Choosing a specific set of coefficients

To decide how strong a ridge penalty to apply, we utilized 10-fold cross-validation within the training data. This means the training observations were divided into 10 segments, and the regression was performed 10 times, leaving a segment of the data out each time. For each fit, the model was judged against this smaller portion of the training data that was currently withheld, generating a cross-validated error metric. In theory, this produces a more realistic estimate of model performance on new data. There is still uncertainty about how new data might differ from the training data, so even this estimate of accuracy should be used with caution. For this application we utilized root-mean-square-error as the error metric, after capping high extremely cost members’ outcomes to bound their influence. The insights should be the same for any reasonable choice of error metric.

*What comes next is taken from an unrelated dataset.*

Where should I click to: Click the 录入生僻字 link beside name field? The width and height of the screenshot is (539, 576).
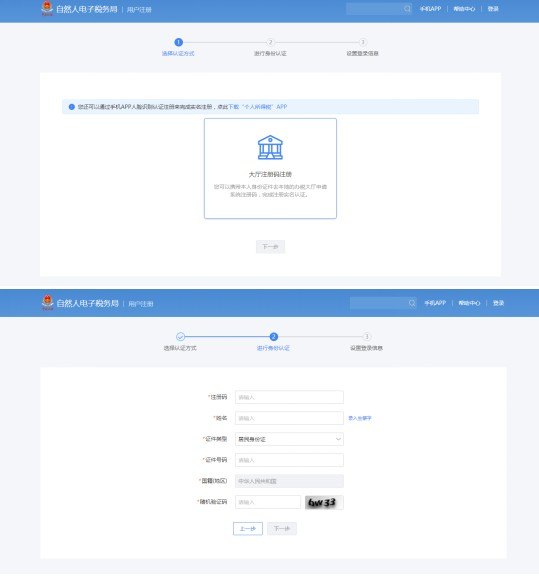coord(360,418)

This whole cross-validation procedure was repeated for different sizes of ridge penalty to produce a range of generalization error estimates for different penalty sizes. Instead of picking the penalty value with the absolute best cross-validated error estimate, we chose a slightly simpler (closer to off-the-shelf) model that was within one standard error of the minimum cross-validated error estimate. This is a standard convention to protect against overfitting, because resampling the training data does not truly reflect the new data to which one might want to generalize.

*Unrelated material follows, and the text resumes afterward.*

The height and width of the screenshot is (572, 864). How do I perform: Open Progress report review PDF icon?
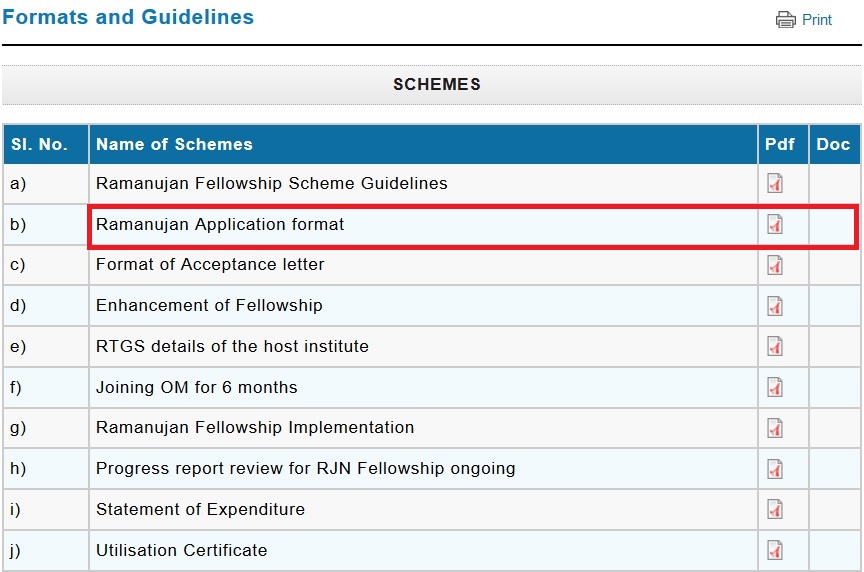point(775,468)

Figure 2 displays the error estimate for a range of penalty values. For our final model, we chose to use a penalty value for which the error estimate was within one standard error of the minimum, in order to prevent overfitting to new data.

Figure 2: Error Estimates for Penalty Values

Figure 2: Error Estimates for Penalty Values

In this example, our goal was to generalize to the next year of claims. Upon actual application, it was shown that the penalized model produced a better average error metric on the new year of data than the off-the-shelf model, and one very similar to the fully re-trained model. The specific error metrics are presented in the table below:

Model Description  Error Metric on Next Year of Claims
Off-The-Shelf  3.157
Partial Credibility  3.123
Fully Re-trained   3.123

While the penalized model exhibited the same level of predictive power as the fully re-trained model, the coefficients used in the penalized model appeared more reasonable and credible, because the weights for certain features were not based entirely on a low volume of observations. Using this methodology allowed us to still use the information contained in the standard weights of the MRx model, but to adjust them slightly to better accommodate the characteristics of this specific program. We recommend exploring this approach when trying to recalibrate a model for a population that is of a moderate size, but perhaps not fully credible.

References

Department of Family and Preventive Medicine, University of California, San Diego. Medicaid Rx. http://medicaidrx.ucsd.edu/

H. Wickham. ggplot2: elegant graphics for data analysis. Springer New York, 2009.

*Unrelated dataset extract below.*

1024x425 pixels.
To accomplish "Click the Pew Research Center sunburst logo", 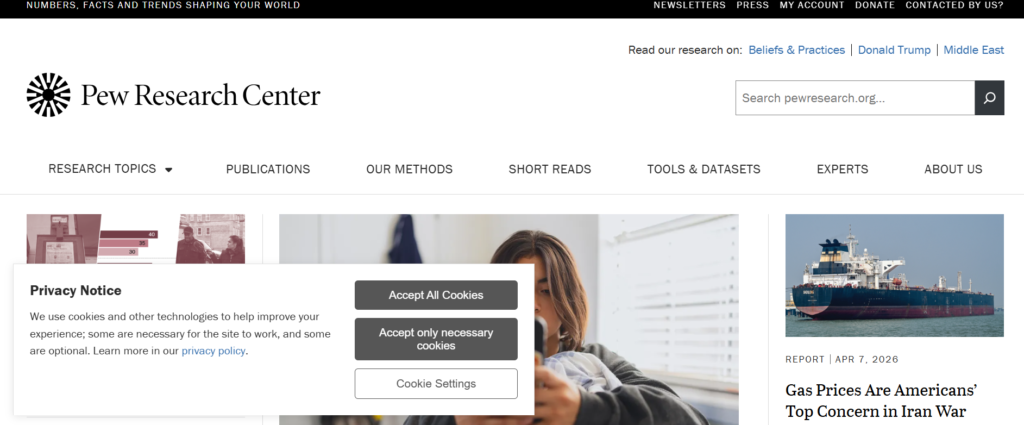I will pyautogui.click(x=48, y=95).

Jerome Friedman, Trevor Hastie, Robert Tibshirani (2010). Regularization Paths for Generalized Linear Models via Coordinate Descent. Journal of Statistical Software, 33(1), 1-22.

R Core Team (2014). R: A language and environment for statistical computing. R Foundation for Statistical Computing, Vienna, Austria.

Trevor Hastie, Robert Tibshirani, Jerome Friedman. The Elements of Statistical Learning: Data Mining, Inference, and Prediction, Second Edition. Springer Science & Business Media, 2009.